Eager to repress my now-pretty-clear sexual orientation and eager to impress one of the manliest guys I knew-Mr. V-I took it, poked the lime wedge into the bottle, and took a sip.
My poker face wasn't working that day either. My facial features screwed up so tight it was like I bit into the lime directly-and that it was marinated in lighter fluid.
"Aw, Jamie." Mr. V cuffed my shoulder. "This is the light stuff."
"That's why it tastes like piss," Gabe whispered as we clinked our bottles together in a wind-chime-like song.
I choked down that bottle of beer while wondering how I'd ever manage to become an adult. I mean, I had a stepdad and I knew the rate at which beer was consumed (three to five bottles per football game, a pitcher per baseball game), but I wasn't sure I was ready to enter the adult world, or at least, the beer-drinking one. Because I just didn't like beer. It was bubbly like ginger ale but bitter and watery like some sort of cruel joke.
But Gatorade and vodka-that was passable; it tasted like Hawaiian Punch. And with all those electrolytes, it might even cure its own hangover. Genius.
"Chalk or Abe?" Brodie asks me.
"Huh?" I ask.
"Chalk the gym wall or turn Abe into a dick?" he clarifies.
I'm about to say chalk, because, um, the penis thing is- When Mason interrupts. "Design the sculpture, Jamie."
I shoot him a look.
"Jamie's awesome at art," he recommends.
"Chalk is art," I protest. But no one hears me. "Typography . . . ," I try.
So I unload bales of Pink Panther insulation from Nick's truck. Kellen has a tape gun, Brodie has scissors and a box of garbage bags. I don't get it. So I just watch. First the insulation goes on, pink side out, until Abe is obscured in a column of pink.
"Tape," Brodie says to me.
I grab the gun and follow his instructions, starting at Abe's feet, and I wrap the clear packing tape around and around the insulation like stripes on a barber's pole.
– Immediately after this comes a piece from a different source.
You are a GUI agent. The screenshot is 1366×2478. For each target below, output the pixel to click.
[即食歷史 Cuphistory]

I try to concentrate, really I do. But every time I loop the north side, I have to reach around Brodie, who was holding the stuff in place. First, his worn-out Nikes, then his bulging calves covered in blond, curled hairs.
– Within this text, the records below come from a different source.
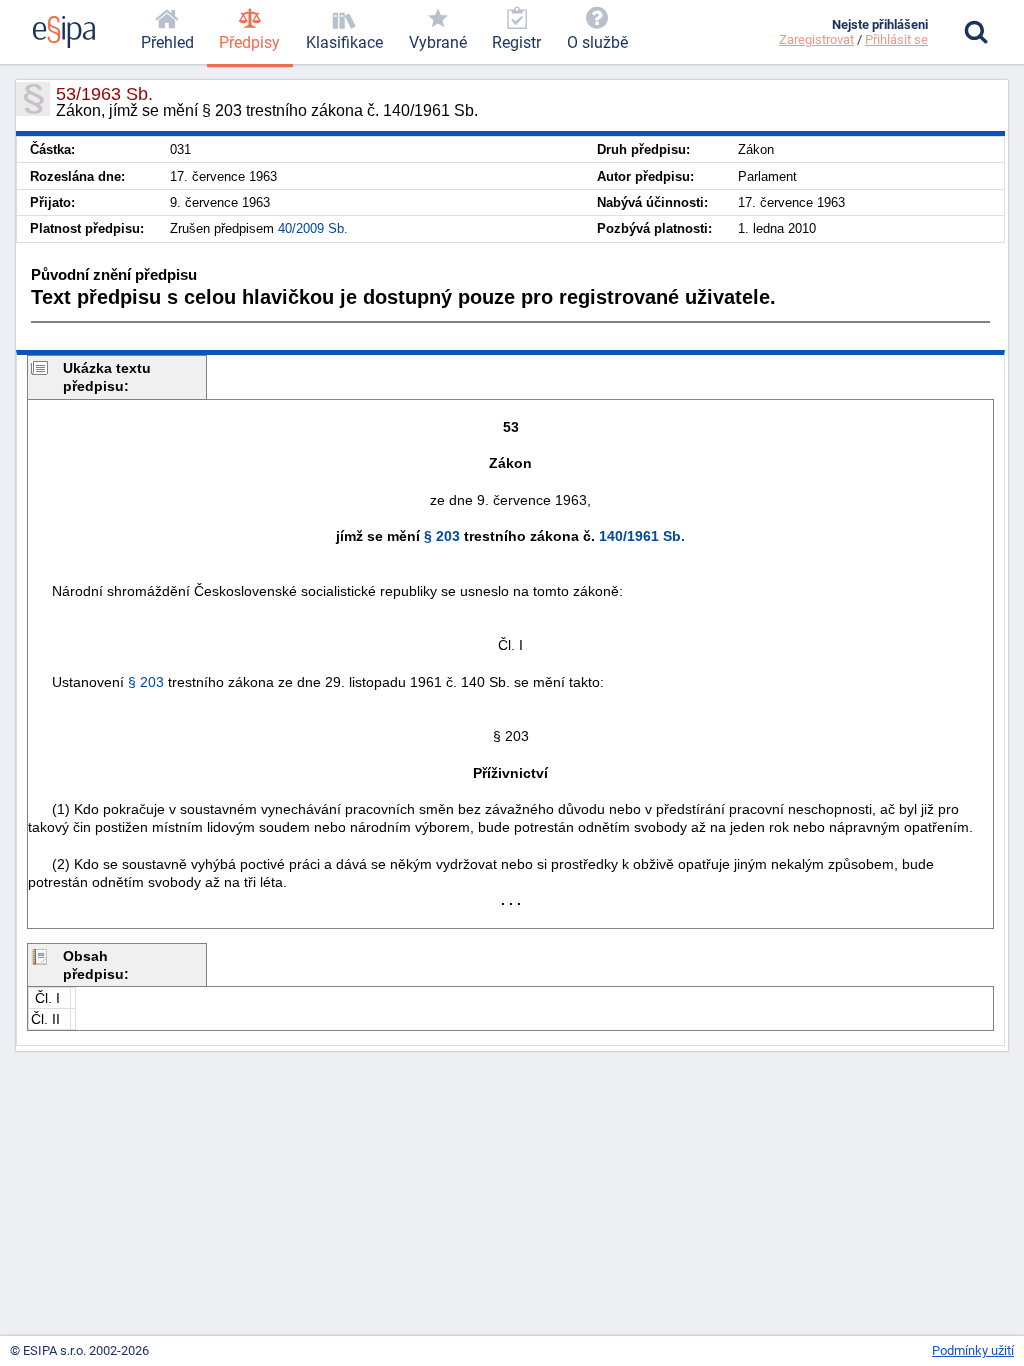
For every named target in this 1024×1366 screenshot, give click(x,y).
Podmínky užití (973, 1350)
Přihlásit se (896, 39)
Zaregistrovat (816, 39)
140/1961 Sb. (642, 536)
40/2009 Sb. (313, 228)
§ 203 (442, 536)
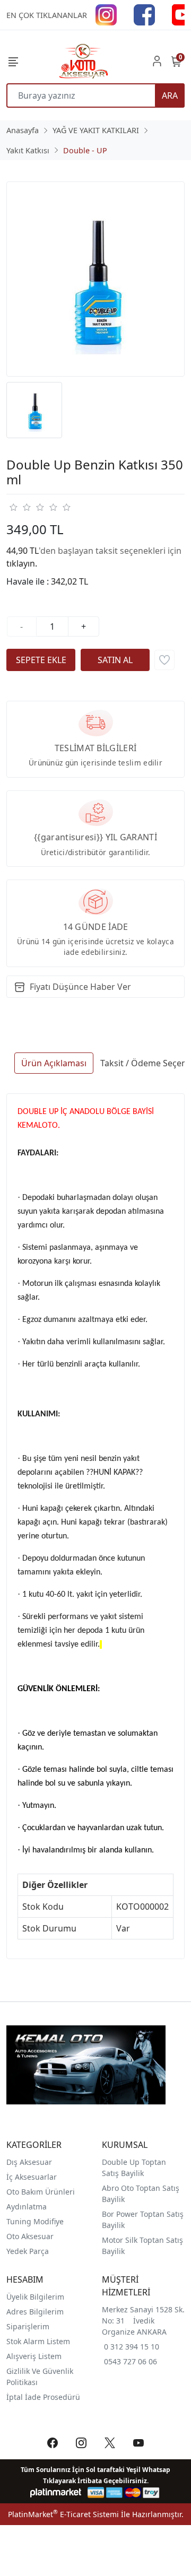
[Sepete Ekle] (40, 660)
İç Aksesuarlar (31, 2177)
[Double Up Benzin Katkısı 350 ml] (95, 279)
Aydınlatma (26, 2206)
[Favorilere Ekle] (164, 659)
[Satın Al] (115, 660)
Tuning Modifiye (35, 2221)
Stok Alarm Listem (38, 2341)
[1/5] (13, 507)
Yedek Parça (27, 2251)
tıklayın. (21, 563)
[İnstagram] (106, 14)
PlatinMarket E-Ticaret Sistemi (63, 2514)
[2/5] (19, 507)
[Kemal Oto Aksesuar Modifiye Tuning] (82, 61)
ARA (170, 95)
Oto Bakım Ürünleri (40, 2192)
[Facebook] (144, 14)
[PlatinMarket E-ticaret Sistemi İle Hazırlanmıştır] (56, 2492)
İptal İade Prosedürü (43, 2397)
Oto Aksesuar (30, 2236)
My next pass was at thigh level and I didn't want to, well, bump anything. The next one I aim at waist level, and as I reach around Brodie, he says, "I think this is working!"
But Kellen, who has a little distance from the project and can probably see it better isn't so sure. "Maybe. But maybe not."
I spiral the tape up, tear it off.
Brodie steps back to get a better look. "Awesome!" he shouts. "That's an effin' huge dick!"
"It doesn't look like a dick," Kellen says.
"Yeah, it does," Brodie counters. "You've just never seen one that big."
I stifle a nervous laugh as I step back to stand beside them. I flutter my T-shirt off my chest in an attempt to cool down; I'm burning up even though the night air has a chill.
"It looks like Abe Lincoln wrapped in insulation," Kellen says.